Investing in high-quality, undervalued shares that commerce at a reduction to their intrinsic worth is a confirmed technique for producing outsized positive aspects. On this article, I’ve recognized two such low cost TSX shares you should buy proper now and profit from market-beating returns over time.
Is that this Canadian inventory undervalued?
Valued at a market capitalization of $10 invoiceion, Lumine Group (TSXV:LMN) is a Canadian inventory that’s at the moment 27% under its all-time highs. Regardless of its ongoing pullback, LMN inventory has returned 136% to shareholders since its preliminary public providing in March 2023.
Based in 2014, Lumine develops, installs, and customizes software program merchandise. It additionally supplies associated skilled and help companies. Lumine Group reported strong second-quarter outcomes, demonstrating the corporate’s capability to transform income progress into substantial working leverage and money stream technology.
In Q2 2025, Lumine reported income of $184 million, representing a 13% year-over-year improve. Within the first six months of 2025, it grew gross sales by 19% to $362.6 million. Whereas acquisitions have been the important thing driver of gross sales, natural income rose by 6% in Q2.
In the meantime, working earnings grew by 71% to $62.7 million in Q2, outpacing income progress by a large margin. This working leverage enabled Lumine to report a web earnings of $23.6 million within the June quarter, in comparison with a lack of $2.2 million in the identical interval final 12 months. Within the first two quarters, its working earnings grew by 51% to $122.2 million.
Notably, working money stream elevated by 705% to $78.4 million, up from $9.7 million, whereas free money stream expanded from $2.8 million to $72.4 million during the last 12 months.
Analysts monitoring LMN inventory forecast gross sales to rise from $668 million in 2024 to $1.8 billion in 2029. On this interval, adjusted earnings are forecast to broaden from $0.93 per share to $2.45 per share.
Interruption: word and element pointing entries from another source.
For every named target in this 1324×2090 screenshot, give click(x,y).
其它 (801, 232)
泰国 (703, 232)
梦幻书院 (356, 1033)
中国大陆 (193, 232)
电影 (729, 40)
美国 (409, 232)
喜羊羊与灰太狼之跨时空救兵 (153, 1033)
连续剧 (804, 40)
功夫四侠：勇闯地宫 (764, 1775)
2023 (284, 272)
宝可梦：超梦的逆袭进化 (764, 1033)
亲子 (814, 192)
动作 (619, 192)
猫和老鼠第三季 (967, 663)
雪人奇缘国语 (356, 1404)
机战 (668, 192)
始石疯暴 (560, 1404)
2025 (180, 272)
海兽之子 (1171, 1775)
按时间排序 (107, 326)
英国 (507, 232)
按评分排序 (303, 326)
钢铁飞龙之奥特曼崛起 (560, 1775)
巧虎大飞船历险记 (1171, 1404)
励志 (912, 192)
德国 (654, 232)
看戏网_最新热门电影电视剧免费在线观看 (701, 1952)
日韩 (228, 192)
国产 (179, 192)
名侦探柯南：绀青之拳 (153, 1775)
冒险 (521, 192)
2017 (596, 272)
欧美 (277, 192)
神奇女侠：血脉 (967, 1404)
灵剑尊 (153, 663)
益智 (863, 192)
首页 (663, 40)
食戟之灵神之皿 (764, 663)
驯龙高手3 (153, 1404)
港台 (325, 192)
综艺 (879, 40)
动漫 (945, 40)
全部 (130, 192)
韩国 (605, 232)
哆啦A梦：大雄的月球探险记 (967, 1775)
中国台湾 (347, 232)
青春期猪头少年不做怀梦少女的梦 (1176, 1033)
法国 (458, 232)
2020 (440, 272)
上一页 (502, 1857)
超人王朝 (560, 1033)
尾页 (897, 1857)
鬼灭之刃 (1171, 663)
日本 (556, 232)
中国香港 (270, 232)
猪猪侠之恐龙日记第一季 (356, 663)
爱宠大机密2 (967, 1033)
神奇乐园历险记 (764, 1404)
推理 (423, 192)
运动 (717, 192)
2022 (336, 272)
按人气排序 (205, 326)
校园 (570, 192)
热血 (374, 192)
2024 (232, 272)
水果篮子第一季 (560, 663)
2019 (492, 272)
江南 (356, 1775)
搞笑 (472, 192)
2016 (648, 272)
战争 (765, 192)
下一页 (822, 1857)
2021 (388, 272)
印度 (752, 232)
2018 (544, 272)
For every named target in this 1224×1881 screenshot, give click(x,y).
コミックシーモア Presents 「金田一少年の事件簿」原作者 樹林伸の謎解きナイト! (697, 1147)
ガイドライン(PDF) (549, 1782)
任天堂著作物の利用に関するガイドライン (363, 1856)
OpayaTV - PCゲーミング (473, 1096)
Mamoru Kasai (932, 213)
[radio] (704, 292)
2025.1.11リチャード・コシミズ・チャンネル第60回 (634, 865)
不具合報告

If the tech inventory is priced at 25 instances ahead earnings, which is affordable, it ought to commerce at $61.25 in early 2029, indicating an upside potential of over 50% from present ranges.
Is that this TSX inventory an excellent purchase?
Valued at a market cap of $933 million, Magellan Aerospace (TSX:MAL) engineers and manufactures important aerospace parts, together with aeroengine components, aerostructures, touchdown gear techniques, rocket motors, satellite tv for pc platforms, and aluminum/magnesium castings.
The Canadian firm serves business and defence aerospace markets throughout North America and Europe by way of specialised manufacturing of flight-critical parts and area options.
Magellan generates 63.5% of revenues from business aerospace markets whereas defence contracts contribute 36.5%. This diversification helps mitigate volatility inherent in both market phase whereas offering publicity to civilian aviation and sustained defence spending.
Magellan not too long ago secured vital long-term agreements that improve income predictability. The amended revenue-sharing settlement with GE Aerospace expands manufacturing of F414 engine parts for the Korean KF-21 plane program. Moreover, new contracts with Pratt & Whitney Canada lengthen manufacturing agreements by way of 2034, with manufacturing based mostly on the firm’s facility in India.
Magellan’s sole-source provider standing on key applications creates aggressive moats, whereas long-term contract visibility helps predictable money flows. Nevertheless, aerospace trade cyclicality and program-specific dangers stay concerns for traders evaluating the corporate’s progress trajectory and margin sustainability.
Analysts monitoring MAL inventory forecast gross sales to rise from $942 million in 2024 to $1.1 billion in 2029. On this interval, adjusted earnings are forecast to broaden from $0.62 per share to $1.47 per share.
If the TSX inventory is priced at 25 instances ahead earnings, it ought to commerce at $37 in early 2027, indicating an upside potential of over 125% from present ranges.